Por eso, otro hábitat natural de los veterinarios forenses son los juzgados; por un lado, para realizar pruebas periciales en causas por delito ecológico, como adelantaba Mauro Hernández; y por otro, para ayudar en la concesión de ayudas (o no) a ganaderos que pierden reses por animales salvajes. Es decir, si un lobo mata a una oveja, el Estado indemniza al pastor para que no se vea tentado de matar una especie protegida. Pero, claro, hay que demostrar qué animal ha sido el “asesino”.
El mar tampoco se libra de la vigilancia de estos “policías” tan peculiares. La agencia de noticias científicas Sinc revelaba en septiembre que un equipo de la Asociación Nacional de Fabricantes de Conservas de Pescados y Mariscos (ANFACO-CECOPESCA) aplica desde hace poco una técnica forense para identificar sardinas y jureles, y evitar confusiones y fraudes comerciales. Se trata de estudiar el ADN mitocondrial que las distingue.
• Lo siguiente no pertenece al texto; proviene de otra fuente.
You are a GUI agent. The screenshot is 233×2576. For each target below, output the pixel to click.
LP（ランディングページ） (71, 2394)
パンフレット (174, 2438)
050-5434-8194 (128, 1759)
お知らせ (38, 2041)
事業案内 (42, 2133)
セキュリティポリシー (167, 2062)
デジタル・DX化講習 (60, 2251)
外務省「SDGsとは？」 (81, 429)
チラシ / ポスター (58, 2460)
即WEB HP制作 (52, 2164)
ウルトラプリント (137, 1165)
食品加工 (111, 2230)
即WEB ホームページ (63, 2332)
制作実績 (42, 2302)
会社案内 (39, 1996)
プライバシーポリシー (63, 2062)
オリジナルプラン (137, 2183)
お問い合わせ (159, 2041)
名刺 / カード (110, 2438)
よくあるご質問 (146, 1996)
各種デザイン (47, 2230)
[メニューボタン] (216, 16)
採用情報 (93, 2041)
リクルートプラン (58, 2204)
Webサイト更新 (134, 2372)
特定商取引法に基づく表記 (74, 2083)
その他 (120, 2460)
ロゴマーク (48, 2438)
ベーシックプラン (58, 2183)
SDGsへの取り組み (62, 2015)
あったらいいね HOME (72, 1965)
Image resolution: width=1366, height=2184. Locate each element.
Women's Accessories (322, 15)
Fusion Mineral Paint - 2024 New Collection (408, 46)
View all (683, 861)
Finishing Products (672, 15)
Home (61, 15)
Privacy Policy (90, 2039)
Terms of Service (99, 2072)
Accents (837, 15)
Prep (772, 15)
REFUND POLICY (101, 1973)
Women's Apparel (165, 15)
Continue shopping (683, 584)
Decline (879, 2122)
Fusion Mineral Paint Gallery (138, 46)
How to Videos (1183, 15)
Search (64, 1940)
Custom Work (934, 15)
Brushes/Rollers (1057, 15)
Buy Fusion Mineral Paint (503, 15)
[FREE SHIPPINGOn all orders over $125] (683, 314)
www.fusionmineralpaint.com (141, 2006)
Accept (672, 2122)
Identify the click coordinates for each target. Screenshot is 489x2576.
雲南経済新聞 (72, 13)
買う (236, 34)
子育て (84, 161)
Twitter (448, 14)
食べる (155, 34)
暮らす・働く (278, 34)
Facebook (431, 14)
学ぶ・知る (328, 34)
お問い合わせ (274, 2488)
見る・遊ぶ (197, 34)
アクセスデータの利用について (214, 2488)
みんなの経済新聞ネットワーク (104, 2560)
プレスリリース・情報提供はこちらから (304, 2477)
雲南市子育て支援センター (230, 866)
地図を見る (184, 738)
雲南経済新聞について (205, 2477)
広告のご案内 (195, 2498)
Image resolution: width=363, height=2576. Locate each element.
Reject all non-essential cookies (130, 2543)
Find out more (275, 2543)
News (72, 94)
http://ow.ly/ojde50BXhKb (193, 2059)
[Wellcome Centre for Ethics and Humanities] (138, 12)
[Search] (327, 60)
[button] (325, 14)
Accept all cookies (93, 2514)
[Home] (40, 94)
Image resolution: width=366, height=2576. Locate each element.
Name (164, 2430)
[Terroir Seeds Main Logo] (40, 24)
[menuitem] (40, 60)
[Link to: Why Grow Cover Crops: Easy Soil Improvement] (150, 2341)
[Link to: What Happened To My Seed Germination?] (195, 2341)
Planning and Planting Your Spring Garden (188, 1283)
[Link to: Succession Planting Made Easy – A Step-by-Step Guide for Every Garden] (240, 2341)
La propia Agencia Mundial para la Alimentación (FAO) trabaja en técnicas genéticas similares para vigilar que, por ejemplo, las langostas protegidas que se pescan en el sur de África no se exporten con una documentación falsa que las identifica como una especie perfectamente legal. Es algo demasiado frecuente entre los 110 millones de toneladas de productos marinos (86.000 millones de dólares) que el mundo le roba al océano cada año.
Pero esto llega tarde para aclararnos quién mató a la madre de Bambi, el drama de varias generaciones.